Cameras with sound recording should be installed in youth custody and police stations say children and young people
Date: 14th November 2012
Category: Civil Rights and Freedoms, Equal protection from violence
Author: Children’s Rights Alliance for England
CRAE has published a research report presenting children's experiences of violence in custody and setting out their suggestions for creating violence-free custodial settings.
A team of young investigators led the research and helped to draft the report's 19 recommendations aimed at Government ministers, the Youth Justice Board, Governors of custodial settings, police forces and judges. A group of young people with direct experience of custody are now campaigning on two of the recommendations.
Children and young people talked about the conditions that create violence in custody. They described a claustrophobic atmosphere where boredom, frustration and stress act as triggers for violence. Young people explained how the actions of staff can lead to violence in custody. Staff members were criticised for goading young people by bringing up their offence and for using force excessively when intervening in an incident: 'sometimes it's not right, they go over the top... they hurt people' (Male, 16).

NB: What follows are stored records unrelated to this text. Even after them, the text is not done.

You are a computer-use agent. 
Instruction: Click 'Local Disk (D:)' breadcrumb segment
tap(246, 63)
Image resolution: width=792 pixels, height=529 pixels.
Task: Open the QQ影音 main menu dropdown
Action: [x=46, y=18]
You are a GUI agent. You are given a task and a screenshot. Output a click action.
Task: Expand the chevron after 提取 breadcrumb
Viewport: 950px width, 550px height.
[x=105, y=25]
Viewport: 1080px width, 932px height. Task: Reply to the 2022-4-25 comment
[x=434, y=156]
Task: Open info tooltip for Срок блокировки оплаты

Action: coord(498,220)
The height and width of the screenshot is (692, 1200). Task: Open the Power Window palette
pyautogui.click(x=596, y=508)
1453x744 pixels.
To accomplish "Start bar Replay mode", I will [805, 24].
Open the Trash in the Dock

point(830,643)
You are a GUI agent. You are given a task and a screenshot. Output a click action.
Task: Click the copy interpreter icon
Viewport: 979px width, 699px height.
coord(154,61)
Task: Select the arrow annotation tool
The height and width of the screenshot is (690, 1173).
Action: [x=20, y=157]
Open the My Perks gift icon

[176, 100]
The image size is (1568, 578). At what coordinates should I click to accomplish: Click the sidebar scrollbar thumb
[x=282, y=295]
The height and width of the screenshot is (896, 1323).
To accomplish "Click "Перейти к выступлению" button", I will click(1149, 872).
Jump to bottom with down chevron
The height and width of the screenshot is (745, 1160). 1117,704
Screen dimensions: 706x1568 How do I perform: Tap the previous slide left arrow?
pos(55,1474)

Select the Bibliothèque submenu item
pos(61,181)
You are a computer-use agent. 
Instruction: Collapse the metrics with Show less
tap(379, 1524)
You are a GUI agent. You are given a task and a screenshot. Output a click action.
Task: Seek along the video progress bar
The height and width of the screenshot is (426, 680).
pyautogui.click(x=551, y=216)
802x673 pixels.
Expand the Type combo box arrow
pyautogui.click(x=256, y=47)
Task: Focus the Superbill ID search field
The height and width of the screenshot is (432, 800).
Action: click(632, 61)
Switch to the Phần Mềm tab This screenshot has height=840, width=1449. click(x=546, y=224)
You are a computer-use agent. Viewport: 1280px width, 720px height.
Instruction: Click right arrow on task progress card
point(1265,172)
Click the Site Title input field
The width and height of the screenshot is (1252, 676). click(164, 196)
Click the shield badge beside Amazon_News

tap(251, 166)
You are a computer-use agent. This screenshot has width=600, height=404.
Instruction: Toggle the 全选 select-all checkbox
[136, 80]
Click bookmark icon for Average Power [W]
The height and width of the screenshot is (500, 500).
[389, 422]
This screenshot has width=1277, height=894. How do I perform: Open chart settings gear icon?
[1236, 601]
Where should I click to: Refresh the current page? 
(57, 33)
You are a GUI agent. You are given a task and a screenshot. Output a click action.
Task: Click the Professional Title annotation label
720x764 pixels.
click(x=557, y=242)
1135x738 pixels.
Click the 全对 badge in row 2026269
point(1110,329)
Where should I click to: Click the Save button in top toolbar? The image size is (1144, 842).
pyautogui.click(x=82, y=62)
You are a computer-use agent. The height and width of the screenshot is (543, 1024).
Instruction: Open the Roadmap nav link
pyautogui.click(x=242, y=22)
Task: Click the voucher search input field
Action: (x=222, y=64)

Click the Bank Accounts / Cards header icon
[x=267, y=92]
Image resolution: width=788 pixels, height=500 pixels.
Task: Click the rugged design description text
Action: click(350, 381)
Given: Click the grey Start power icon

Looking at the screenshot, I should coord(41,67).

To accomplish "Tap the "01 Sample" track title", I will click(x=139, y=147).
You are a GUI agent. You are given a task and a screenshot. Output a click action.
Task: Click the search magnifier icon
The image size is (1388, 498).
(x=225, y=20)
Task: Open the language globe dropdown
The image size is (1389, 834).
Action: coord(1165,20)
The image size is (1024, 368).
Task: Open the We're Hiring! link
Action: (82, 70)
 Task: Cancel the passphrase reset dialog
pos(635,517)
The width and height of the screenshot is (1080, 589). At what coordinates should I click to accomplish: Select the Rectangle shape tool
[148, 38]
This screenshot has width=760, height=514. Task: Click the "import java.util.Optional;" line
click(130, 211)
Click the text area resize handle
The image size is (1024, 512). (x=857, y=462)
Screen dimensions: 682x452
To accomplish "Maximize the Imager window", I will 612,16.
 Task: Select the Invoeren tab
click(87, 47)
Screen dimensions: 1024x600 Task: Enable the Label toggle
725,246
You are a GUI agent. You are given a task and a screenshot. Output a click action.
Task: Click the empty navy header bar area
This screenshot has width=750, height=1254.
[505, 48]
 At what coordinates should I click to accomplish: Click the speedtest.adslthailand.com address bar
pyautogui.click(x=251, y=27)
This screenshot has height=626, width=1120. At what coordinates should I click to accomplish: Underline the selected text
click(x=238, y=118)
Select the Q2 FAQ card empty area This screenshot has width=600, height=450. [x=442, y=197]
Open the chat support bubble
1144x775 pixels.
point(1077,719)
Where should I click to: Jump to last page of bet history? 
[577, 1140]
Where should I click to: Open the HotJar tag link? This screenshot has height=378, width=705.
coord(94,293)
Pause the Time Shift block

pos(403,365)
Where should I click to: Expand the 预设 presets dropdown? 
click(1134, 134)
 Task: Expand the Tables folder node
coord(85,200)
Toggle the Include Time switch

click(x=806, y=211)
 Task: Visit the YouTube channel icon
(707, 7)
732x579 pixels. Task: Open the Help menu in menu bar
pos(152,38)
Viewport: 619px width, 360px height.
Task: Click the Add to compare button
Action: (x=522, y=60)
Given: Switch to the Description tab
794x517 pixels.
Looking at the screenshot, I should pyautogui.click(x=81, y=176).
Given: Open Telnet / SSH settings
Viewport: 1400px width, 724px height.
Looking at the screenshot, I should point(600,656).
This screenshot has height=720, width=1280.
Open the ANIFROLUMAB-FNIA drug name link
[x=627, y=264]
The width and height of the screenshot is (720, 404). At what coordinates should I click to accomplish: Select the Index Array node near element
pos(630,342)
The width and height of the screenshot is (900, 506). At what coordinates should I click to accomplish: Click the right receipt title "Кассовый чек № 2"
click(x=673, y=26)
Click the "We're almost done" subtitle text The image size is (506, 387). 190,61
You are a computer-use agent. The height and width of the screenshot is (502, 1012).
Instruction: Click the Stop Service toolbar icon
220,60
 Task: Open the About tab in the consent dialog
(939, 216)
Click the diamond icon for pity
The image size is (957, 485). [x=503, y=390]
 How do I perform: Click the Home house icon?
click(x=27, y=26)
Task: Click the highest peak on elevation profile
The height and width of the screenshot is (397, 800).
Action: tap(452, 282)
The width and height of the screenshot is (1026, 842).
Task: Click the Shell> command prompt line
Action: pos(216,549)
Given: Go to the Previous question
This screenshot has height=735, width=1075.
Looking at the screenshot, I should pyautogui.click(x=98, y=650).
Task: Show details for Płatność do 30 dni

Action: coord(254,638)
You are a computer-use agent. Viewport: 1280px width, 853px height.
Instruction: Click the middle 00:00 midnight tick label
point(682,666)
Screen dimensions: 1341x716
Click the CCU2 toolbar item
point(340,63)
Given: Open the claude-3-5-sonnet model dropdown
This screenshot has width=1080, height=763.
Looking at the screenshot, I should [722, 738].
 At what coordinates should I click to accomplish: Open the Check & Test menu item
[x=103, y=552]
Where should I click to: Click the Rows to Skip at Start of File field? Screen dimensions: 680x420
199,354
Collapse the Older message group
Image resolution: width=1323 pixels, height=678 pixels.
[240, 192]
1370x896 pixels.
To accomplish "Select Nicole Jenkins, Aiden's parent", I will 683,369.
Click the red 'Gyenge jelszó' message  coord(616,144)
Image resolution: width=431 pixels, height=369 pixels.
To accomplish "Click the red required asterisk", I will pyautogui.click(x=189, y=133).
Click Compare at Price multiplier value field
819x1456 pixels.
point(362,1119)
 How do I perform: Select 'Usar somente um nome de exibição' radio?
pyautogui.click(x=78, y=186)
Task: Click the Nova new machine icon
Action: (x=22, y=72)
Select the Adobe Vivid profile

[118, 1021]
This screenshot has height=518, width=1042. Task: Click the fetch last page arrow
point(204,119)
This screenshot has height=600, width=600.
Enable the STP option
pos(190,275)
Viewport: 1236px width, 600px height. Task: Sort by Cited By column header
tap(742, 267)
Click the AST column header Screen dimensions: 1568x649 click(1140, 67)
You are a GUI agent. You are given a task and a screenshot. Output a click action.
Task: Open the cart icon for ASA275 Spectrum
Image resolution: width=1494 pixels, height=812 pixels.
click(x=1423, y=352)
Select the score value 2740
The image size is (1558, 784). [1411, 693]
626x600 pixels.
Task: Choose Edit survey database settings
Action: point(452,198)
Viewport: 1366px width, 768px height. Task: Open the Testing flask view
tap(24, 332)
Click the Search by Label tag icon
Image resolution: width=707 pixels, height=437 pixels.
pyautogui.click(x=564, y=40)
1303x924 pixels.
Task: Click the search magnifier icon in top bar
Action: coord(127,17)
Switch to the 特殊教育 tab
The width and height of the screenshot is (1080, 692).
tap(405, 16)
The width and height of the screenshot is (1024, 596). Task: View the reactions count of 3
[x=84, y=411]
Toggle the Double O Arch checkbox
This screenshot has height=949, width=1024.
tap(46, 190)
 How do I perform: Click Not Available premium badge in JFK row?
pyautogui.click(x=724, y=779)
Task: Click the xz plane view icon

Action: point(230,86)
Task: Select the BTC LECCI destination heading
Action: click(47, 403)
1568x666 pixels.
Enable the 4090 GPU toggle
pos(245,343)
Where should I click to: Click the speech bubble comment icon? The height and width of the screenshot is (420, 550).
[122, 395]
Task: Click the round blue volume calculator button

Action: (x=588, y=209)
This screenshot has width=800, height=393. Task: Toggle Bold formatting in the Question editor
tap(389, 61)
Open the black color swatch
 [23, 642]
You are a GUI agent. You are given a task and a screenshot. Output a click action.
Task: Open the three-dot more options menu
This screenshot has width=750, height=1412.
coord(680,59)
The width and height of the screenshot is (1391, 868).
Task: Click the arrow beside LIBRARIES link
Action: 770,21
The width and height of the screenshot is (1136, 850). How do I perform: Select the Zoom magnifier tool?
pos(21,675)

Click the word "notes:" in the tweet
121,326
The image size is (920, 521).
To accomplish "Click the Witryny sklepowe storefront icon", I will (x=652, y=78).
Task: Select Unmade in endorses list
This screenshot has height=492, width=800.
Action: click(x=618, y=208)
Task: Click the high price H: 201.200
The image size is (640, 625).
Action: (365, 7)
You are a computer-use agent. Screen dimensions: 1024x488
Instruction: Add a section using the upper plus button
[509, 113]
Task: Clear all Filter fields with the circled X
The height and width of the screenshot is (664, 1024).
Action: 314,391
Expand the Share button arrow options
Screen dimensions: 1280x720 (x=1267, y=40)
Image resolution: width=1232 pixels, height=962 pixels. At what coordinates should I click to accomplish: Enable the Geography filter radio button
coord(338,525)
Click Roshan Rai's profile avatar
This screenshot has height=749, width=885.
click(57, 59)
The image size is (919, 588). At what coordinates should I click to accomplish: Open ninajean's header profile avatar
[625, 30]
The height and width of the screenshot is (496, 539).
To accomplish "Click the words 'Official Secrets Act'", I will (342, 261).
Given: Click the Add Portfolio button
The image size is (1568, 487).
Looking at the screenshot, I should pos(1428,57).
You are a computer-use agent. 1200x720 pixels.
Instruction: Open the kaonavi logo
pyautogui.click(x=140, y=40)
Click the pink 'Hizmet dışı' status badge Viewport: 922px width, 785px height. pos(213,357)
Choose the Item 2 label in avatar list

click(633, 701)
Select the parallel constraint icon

Several interviewees described police officers using humiliating and threatening language and higher levels of force than experienced in custody. One female (aged 16) said, 'In police stations I've had my finger slammed in cell doors... And I've almost broken my jaw when he slammed us down on concrete...' One of the report's recommendations calls for cameras with sound recording to be installed in custodial and police settings to monitor behaviour and ensure greater staff transparency and accountability..
The recommendations also call for the authorities to relieve the claustrophobic atmosphere in custodial settings that contributes to violence by engaging young people in physical activities; for greater emphasis on talking as a means of resolving conflict in custody and for staff in youth custodial settings to have experience of working with young people and be able to relate to them well.